Through more than a century of service, we have learned a lot about poverty. We have made assumptions. We have taken wrong turns. We have adapted, refined, tested, and discovered the real impact of our services. We have witnessed the diverse journeys of those we serve and seen the resilience and dignity of the human spirit.
In honor of Poverty Awareness Month, we are reflecting on all we have learned – not only about poverty itself, but also about our own self-awareness as an organization. Our solutions are only as strong as our ability to accurately (and continually) assess our role and our impact.

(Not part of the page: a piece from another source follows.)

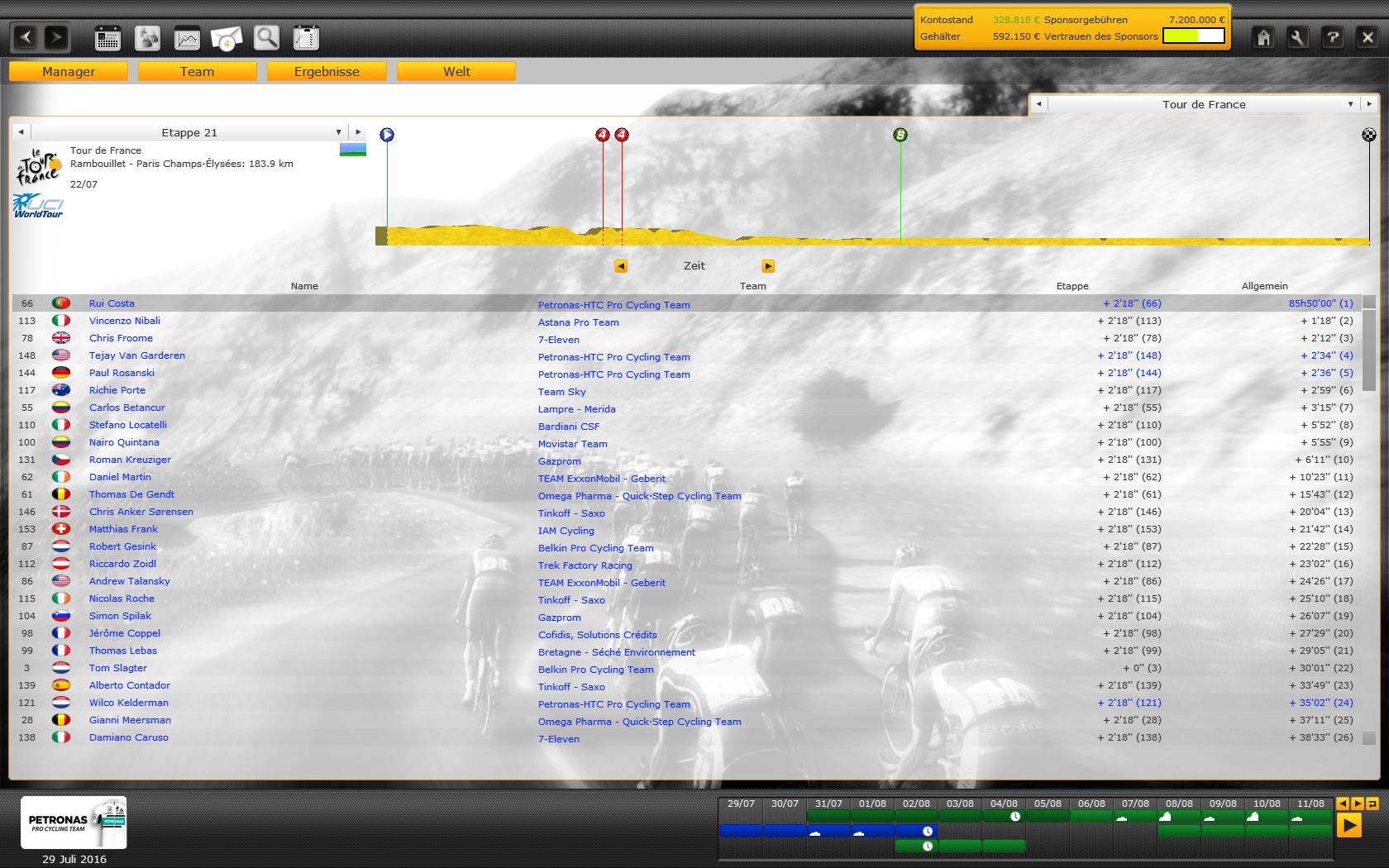1389x868 pixels.
Task: Click the riders group icon
Action: [147, 38]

From everything we have learned, there are three key concepts that rise to the top and guide everything we do.
1. Poverty is a system.
The reason that poverty is so complex and challenging to address is that it cannot be traced to a single source. Poverty is upheld by an entire system of barriers, public policies, and gaps in community resources. It is rooted in a history of inequality and oppression. It weaves together financial wellbeing, emotional and mental resiliency, education and job opportunities, and so much more.

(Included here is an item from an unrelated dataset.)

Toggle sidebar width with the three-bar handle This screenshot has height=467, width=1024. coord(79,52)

Therefore, poverty is not a character trait or a life choice.
It is a complex system influenced by a variety of factors. We must understand how these factors overlap and function together in order to be as effective as possible.
Last year, we used these insights to create our Out of Poverty Pathways. This multidimensional framework shows our main areas of impact and has deepened our understanding of how our programs and services uniquely support clients at different points along their journey.
2. Poverty is personal.
Poverty is an experience that millions of Americans encounter each year – some for a matter of months and others for generations. Through our relationship-based and client-led approach, we know that poverty looks different for everyone. We can talk about the data, but for our clients, what matters most is their specific experience. That’s why we hold our research insights and systems view within the context and perspective of each individual. It is at this intersection that we honor our clients’ lived experiences as well as see clearly their path forward. We take a person-centered approach and tailor our services to meet each client’s unique needs and goals.

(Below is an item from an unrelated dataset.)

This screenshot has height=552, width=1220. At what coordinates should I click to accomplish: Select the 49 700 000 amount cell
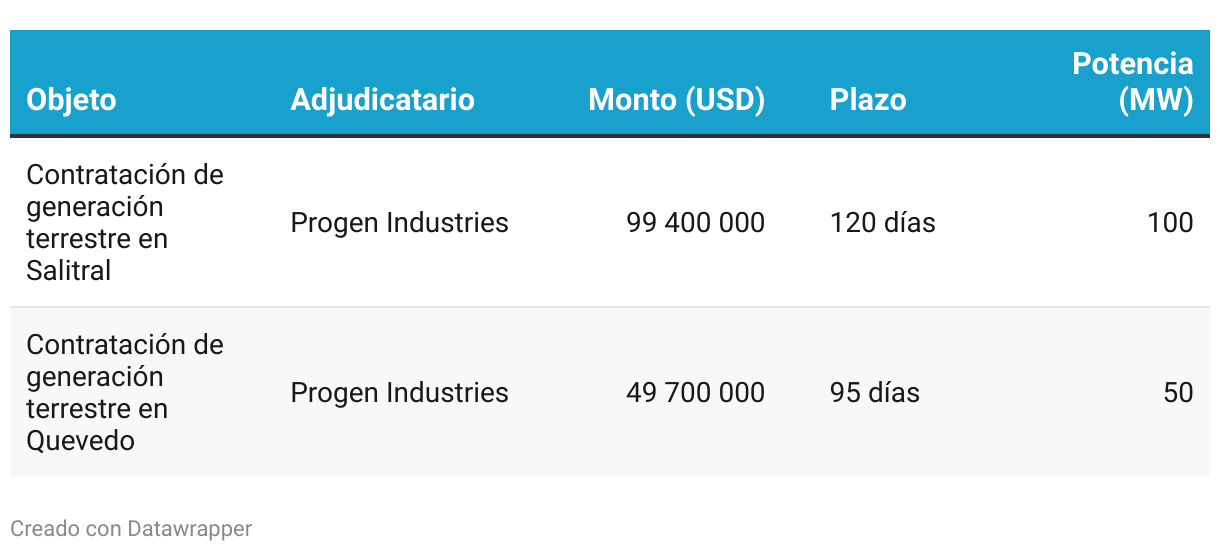pos(695,392)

3. We’ll never know enough.
The moment we think we have poverty figured out is the moment we stop being effective. We’ll never know enough, but we will never stop trying.
There is no singular definition for poverty or one recipe for how to end it.
That’s why we have a culture of learning and adaptation. We have invested in years of research and evaluation in order to more deeply understand our own role and impact. This commitment to ongoing learning also includes learning from each and every client, because they know their needs and experiences best.